旧来からの考え方によれば、組織のダイナミズムは、組織のリーダーが環境変化に応じて即座に意思決定し、組織全体として統率のとれた行動によってビジョンを達成していく姿として捉えられることになります。確かに、社会の有り様を一変させうる能力を持ったリーダーの存在も必要ですが、社会における価値観が多様化し目まぐるしく変化している社会にあっては、リーダーが全ての多様性をカバーすることは不可能であり、リーダーの独断で全てのものごとを動かしていくことには危うさを伴います。

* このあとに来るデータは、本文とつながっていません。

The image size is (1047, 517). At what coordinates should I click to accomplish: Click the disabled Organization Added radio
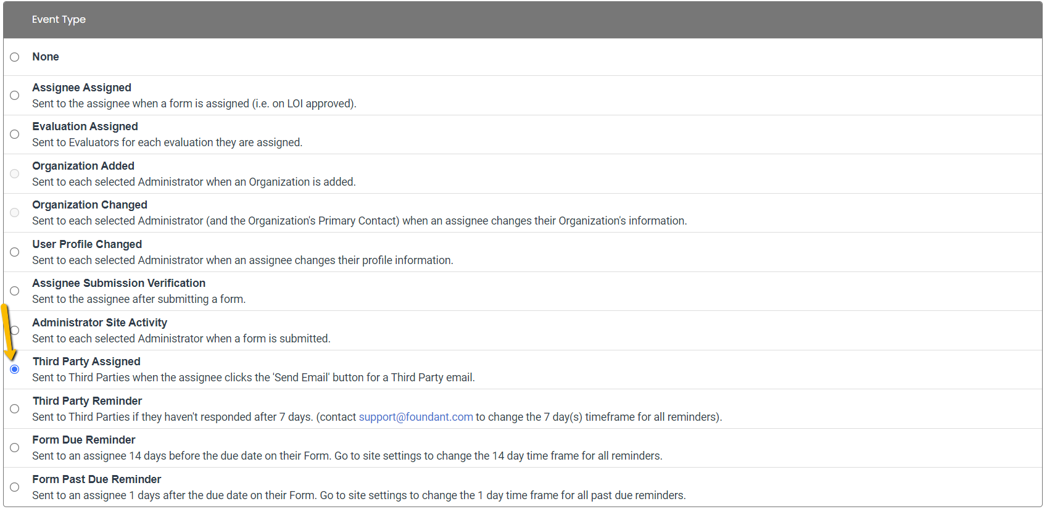tap(15, 174)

むしろ、組織の一人ひとりが目的を理解し、環境変化に即して、相互に連携を取りながら自律的に行動することで、組織全体としての目的を達成していく姿の方がリスクも少なく現実的であると言えます。
社会が変化していく中でのリーダーの役割
この場合のリーダーの役割は、経営資源の適正な調達と配置、および、組織内で生じるコンフリクトの調整ということになります。
社会の変化に応じて、組織内で共感され共有されたビジョンそのものについても、また、ある時点で実現させていかなければならないことの当面の目的や全体戦略についても見直していかなければならない事態は、日常的に起こり得ることです。こうした状況においてこそ、リーダーは、組織の一人ひとりが持つ多様な考え方を拾い上げて集約し、全体としての意思統一を図っていく役割を担っているのです。